Rating: 4 / 5
THE COUNT OF MONTE CRISTO by Alexandre Dumas was the July/August book pick for the #classicsbuddyread hosted by @freefallinreader. This book was very intimidating in size at over 1200 pages, though many have commented how much they loved it, so I was glad that I had a group to read with to keep me on track!
Beginning in 1815, THE COUNT OF MONTE CRISTO tells the story of Edmond Dantès, a young and idealistic man who seems to have everything going for him. He has a steady job with hopes of advancement and a woman he hopes to marry. Unfortunately, not everyone finds joy in his successes and Edmond finds himself framed and imprisoned for a crime he did not commit. While in prison, Edmond has plentiful time to begin to plan his escape and his revenge on those who landed him in this sad state.
Edmond returns to the world very bitter, but with clues to locate a vast hidden fortune, he has the means to recreate himself as the Count of Monte Cristo and return to the people he once knew as an unknown, mysterious new man. As it turns out Edmond was not someone anyone would want on their bad side as he is intelligent and sneaky, all about playing the long game to achieve his plots of revenge.
Firstly, let me say that I am extremely grateful that I had a built in support group in this buddy read group because the fear that this book was a lot to take on wasn’t without merit. While the book was very enjoyable in the beginning, there were portions in the first half of the book in particular where the book really did feel long. There are a lot of sections which lay out the groundwork for Dantès’ plots and it isn’t always clear right away why these backstories are relevant.
While I am not one to read abridged literature, I can definitely understand the appeal of the abridged version of this book (and it seems there are many more abridged translations out there than unabridged). I do think you get to know more of the why’s and how’s in the unabridged version of the book, but I can see how some of that could easily be slimmed down without impacting the overall story.
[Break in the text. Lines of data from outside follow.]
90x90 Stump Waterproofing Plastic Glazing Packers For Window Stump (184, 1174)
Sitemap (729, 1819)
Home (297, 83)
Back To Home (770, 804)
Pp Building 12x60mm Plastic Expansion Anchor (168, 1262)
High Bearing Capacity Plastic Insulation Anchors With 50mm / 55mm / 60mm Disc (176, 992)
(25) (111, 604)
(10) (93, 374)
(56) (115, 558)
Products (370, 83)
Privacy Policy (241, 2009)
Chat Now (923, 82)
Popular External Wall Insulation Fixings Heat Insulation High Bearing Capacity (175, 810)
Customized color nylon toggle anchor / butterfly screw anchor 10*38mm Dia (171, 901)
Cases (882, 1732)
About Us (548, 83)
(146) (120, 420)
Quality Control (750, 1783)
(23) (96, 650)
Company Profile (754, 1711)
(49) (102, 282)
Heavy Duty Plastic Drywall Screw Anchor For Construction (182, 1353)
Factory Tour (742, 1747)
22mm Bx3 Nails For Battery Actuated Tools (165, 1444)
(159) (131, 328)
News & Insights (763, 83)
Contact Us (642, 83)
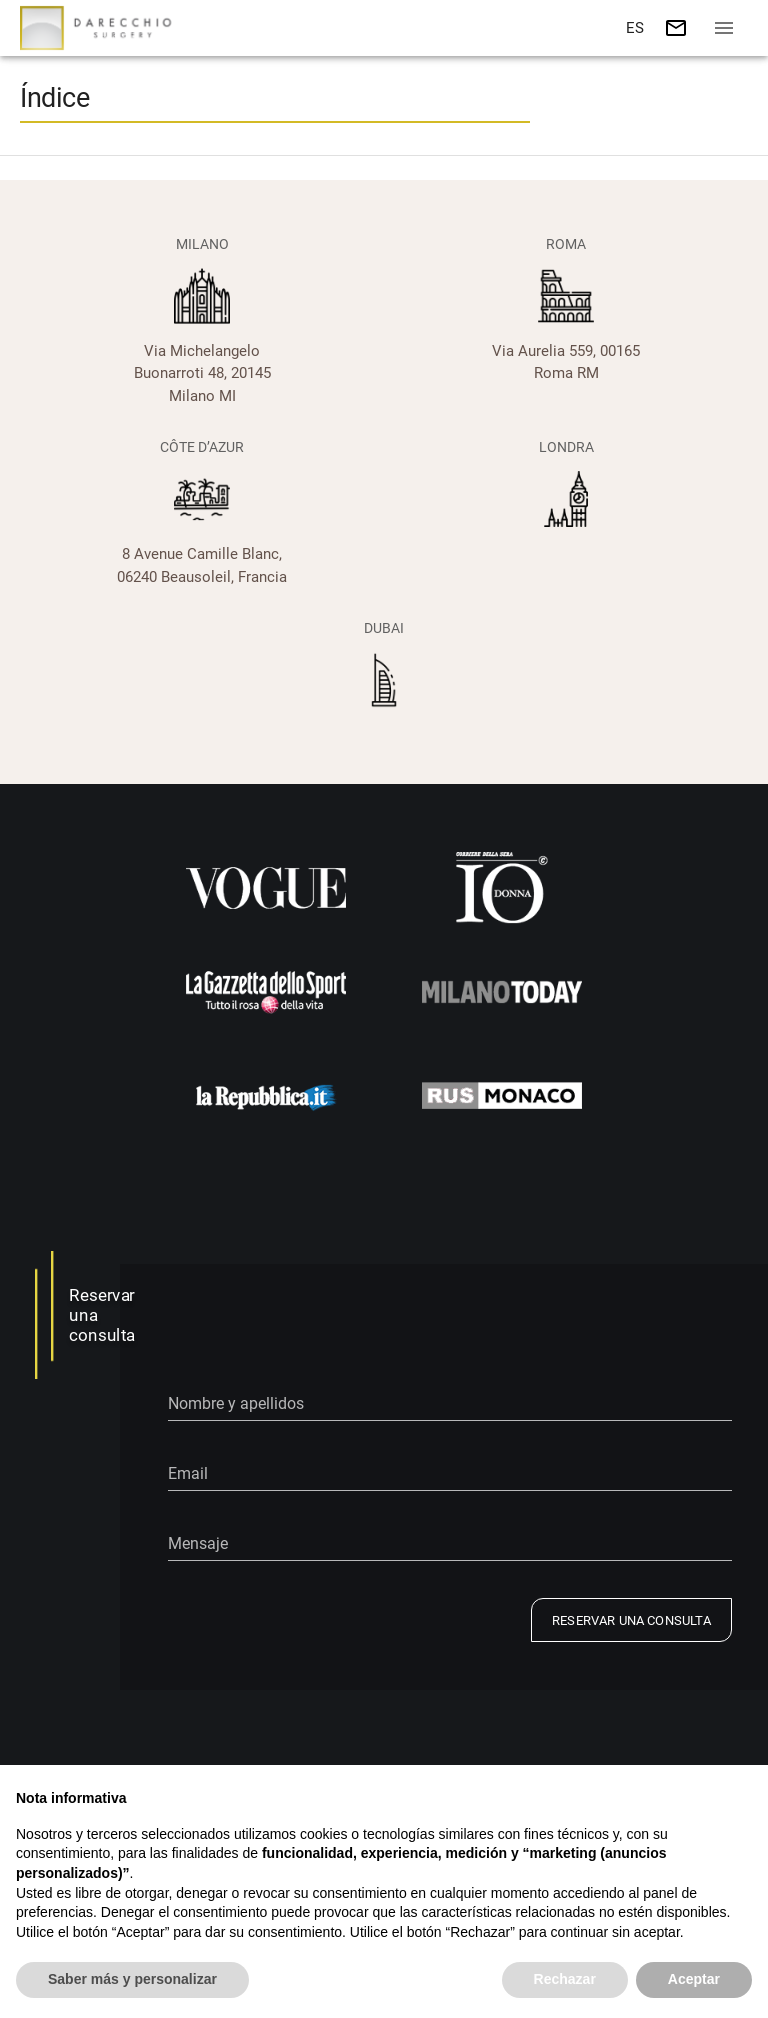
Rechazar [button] (565, 1979)
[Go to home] (100, 28)
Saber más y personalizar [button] (132, 1979)
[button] (634, 28)
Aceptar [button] (694, 1979)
Once the action really started to roll in the second half, the book was entirely enjoyable and a fabulous story. There is action, drama and murder as Dantès plays a masterful game with all the pawns on the board. I do think it is worth pressing through the more dry sections of the novel to get the overall impact!
In the end, I am very glad to have checked this book off my TBR. This is another classic that I’m definitely wanting to watch the movie for to see how they translated 1200 pages into two hours on film!